In space, then, magnets won't work any differently. They will still point along field lines. The question is what the field itself is doing. The magnetic field around the earth is known as the "magnetosphere." Throughout the magnetosphere, as on the earth's surface, the magnetic field lines bend from the north pole to the south pole. So in a sense, a compass will "turn around" if you orbit the earth, but by our perspective it always points north. You can see a picture of the magnetosphere here. The earth's magnetosphere is about 40 times as large as the earth itself.

The sun has its own magnetic fields, which are considerably stronger than the earth's. (Magnetic fields on the sun cause sunspots, solar flares, and other energetic events like coronal mass ejections.) The solar wind, a stream of electrically charged particles flying away from the sun, drags the sun's magnetic field lines away from the sun. At the edge of the magnetosphere, the field lines in the solar wind hit the earth's own field lines. On the side of the earth closest to the sun, the solar wind pushes the earth's magnetosphere closer to the surface; on the far side, the earth's magnetosphere is protected from the solar wind, so it streams out behind the earth. You can see an excellent picture of this process here. At the interface (which is about forty earth radii above the earth's surface), the field lines from the earth and solar wind merge into longer lines. The interplanetary magnetic field carried along with the solar wind is much weaker than the earth's, but it keeps the earth's magnetosphere contained because of the pressure from the energetic solar wind that accompanies it.

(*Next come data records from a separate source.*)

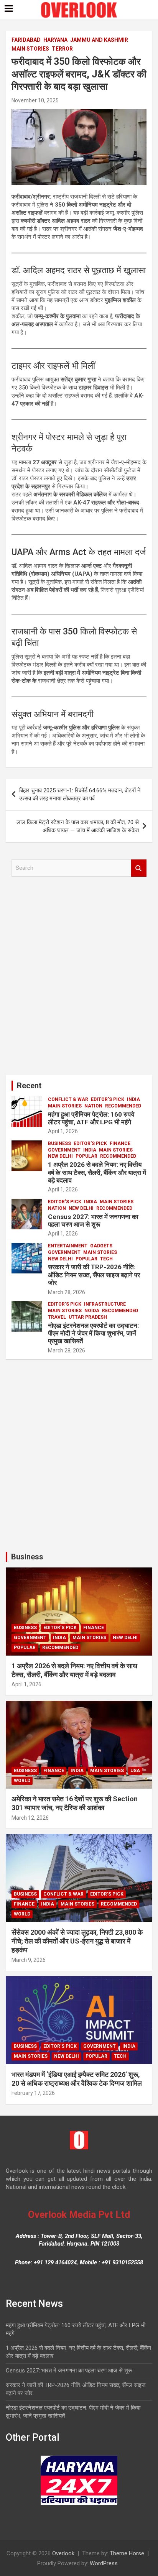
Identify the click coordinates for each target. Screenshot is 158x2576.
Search (138, 868)
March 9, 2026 (29, 1960)
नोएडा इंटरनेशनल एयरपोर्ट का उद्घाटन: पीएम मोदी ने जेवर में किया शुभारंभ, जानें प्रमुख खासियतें (93, 1333)
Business (59, 1143)
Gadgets (101, 1246)
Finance (120, 1143)
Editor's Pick (107, 1099)
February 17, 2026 (33, 2093)
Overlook (63, 2553)
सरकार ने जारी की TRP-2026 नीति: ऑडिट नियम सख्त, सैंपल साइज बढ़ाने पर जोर (94, 1274)
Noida (91, 1310)
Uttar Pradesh (88, 1317)
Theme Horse (127, 2553)
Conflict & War (68, 1099)
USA (135, 1770)
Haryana (55, 40)
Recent (29, 1085)
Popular (86, 1156)
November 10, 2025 (35, 100)
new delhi (60, 1156)
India (133, 1099)
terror (62, 49)
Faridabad (26, 40)
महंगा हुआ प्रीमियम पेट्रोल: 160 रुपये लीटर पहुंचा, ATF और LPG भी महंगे (91, 1118)
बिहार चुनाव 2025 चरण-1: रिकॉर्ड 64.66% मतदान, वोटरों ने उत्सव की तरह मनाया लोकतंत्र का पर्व (80, 794)
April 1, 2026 (63, 1131)
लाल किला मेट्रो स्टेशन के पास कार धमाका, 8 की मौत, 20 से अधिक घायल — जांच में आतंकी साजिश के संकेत (77, 826)
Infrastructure (105, 1304)
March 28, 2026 (66, 1292)
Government (64, 1150)
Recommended (123, 1106)
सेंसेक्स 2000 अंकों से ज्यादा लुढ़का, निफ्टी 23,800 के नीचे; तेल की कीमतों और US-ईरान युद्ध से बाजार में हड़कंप (77, 1941)
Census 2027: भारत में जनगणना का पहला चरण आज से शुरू (93, 1220)
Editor (70, 100)
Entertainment (67, 1246)
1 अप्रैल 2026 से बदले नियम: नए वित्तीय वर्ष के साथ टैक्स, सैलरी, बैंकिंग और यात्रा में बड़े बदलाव (97, 1172)
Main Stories (30, 49)
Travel (57, 1317)
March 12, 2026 (30, 1818)
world (22, 1780)
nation (93, 1106)
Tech (106, 1259)
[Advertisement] (79, 979)
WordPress (104, 2563)
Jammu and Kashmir (99, 40)
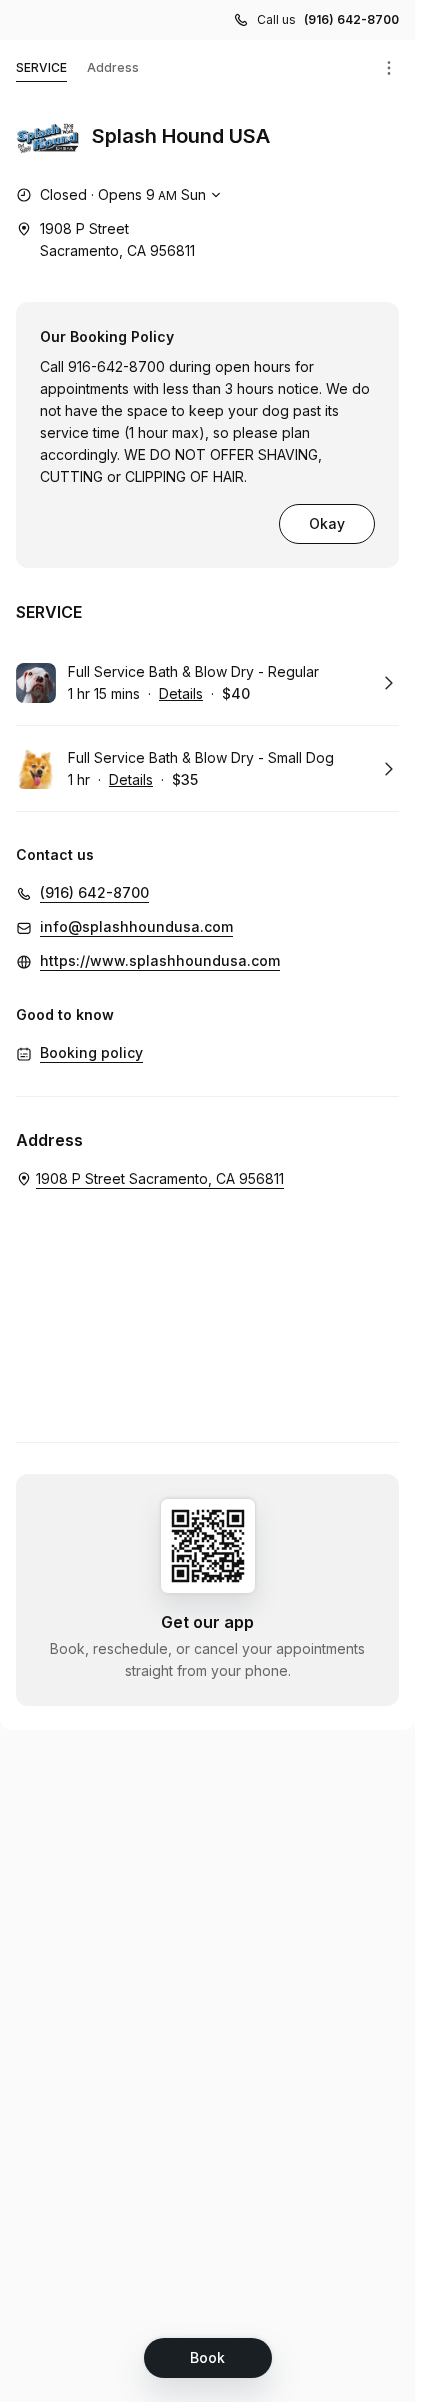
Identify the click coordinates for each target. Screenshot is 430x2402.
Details (181, 693)
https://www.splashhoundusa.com (160, 960)
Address (113, 67)
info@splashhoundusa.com (136, 926)
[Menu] (389, 68)
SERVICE (41, 67)
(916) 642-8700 (351, 19)
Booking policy (91, 1052)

The point is that outside of the earth's magnetosphere, the sun's magnetic field dominates, and this is completely independent of the earth. The same sort of process occurs around every planet with a reasonably strong magnetosphere (Mercury, Jupiter, Saturn, Uranus, and Neptune): the field lines from the solar wind bang into the planet's magnetosphere and connect to it where they strike. Because the magnetosphere of each planet is relatively small compared to the distance between planets, the magnetic field in the solar wind determines the field direction throughout most of the solar system (including in between two planets). The interplanetary magnetic field generally streams out from the sun toward the planets, but the rotation of the sun bends the field lines, making the general shape of the interplanetary magnetic field into a spiral. However, due to activity on the sun, there are regions even larger than the earth with unusual field structures. So the direction a compass would point can change with time!

Two good websites on these issues are http://www.oulu.fi/~spaceweb/textbook/solarwind.html and http://www-istp.gsfc.nasa.gov/Education/Intro.html. Hopefully they will have all the information you are looking for! Good luck!